PassMark Logo
Home » Forum

Announcement

Collapse
No announcement yet.

skip words - Large number of files and words.

Collapse
X
 
  • Filter
  • Time
  • Show
Clear All
new posts

  • #16
    What is the maximum limit you can set without triggering the "Not enough memory" error, and are you actually hitting this limit? How much memory do you have on your machine, and how much do you think Zoom is using?

    When physical memory is close to exhaustion, Windows can start behaving erratically. We don't want to encourage users to over-state their limits (people can get lazy and just set the highest limits that Zoom allow without thinking even roughly how much data they are indexing), and then when Zoom chews up this much memory, Windows will start acting poorly, services will crash or swap in and out indefinitely without completing any task, and the user will blame Zoom for this behaviour.

    At the moment, Zoom will not proceed with indexing if it estimates that you need over 135% of the Total amount of RAM (note that this is not just available RAM, but the total RAM you have installed) on your computer.
    --Ray
    Wrensoft Web Software
    Sydney, Australia
    Zoom Search Engine

    Comment


    • #17
      I got an error message and the indexer stopped and started to finishing up after indexing around 720,000 pages with 11,600,000 unique words. (I also got a warning of 32-bit addressing issue when configuring the indexing limit.)

      Error: out of memory, the 32-bit address space limitation of your system has been reached (page...

      I have 6G total physical memory at the moment, and the task mananger said 2.56G were used (1.6G were used by zoomindexer.exe) when the program stopped. The system is windows web server 2008 x64 and I set the cgi/win32 option for the indexer.

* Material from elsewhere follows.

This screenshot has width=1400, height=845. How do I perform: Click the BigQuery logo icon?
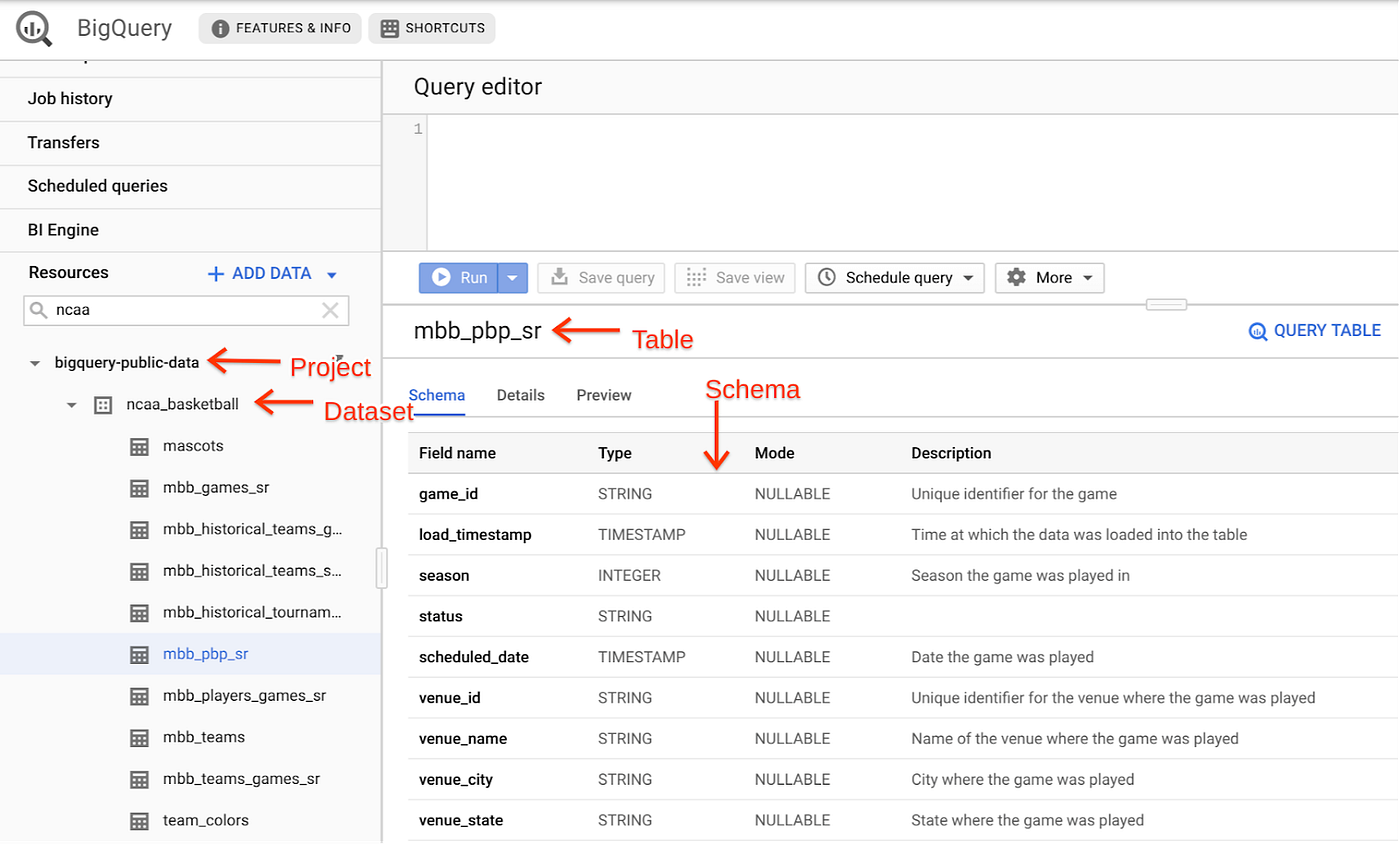(33, 28)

      It seems that the indexer did not recognize the 64bit environment and therefore could not access the 6G ram.

      Comment


      • #18
        11,600,000 unique words is a truly massive number. Are you sure you're not indexing some binary files (e.g. you added some unrecognized binary file extensions to be scanned), or some file formats are being indexed incorrectly? (e.g. if a web page serves a PDF file and specifies it as a text content-type, it would be indexed as text).

        Considering the English dictionary has only 50,000 unique words. And we're not even looking at the total number of words here ... what is the nature of the content you are indexing? Is it a database of product codes and serial numbers? Is there really over 11 million of those in your content?

        Are you indexing content that spans several languages besides English? If so, have you considered creating separate indexes/search functions for them? It is rare to need them to be indexed together.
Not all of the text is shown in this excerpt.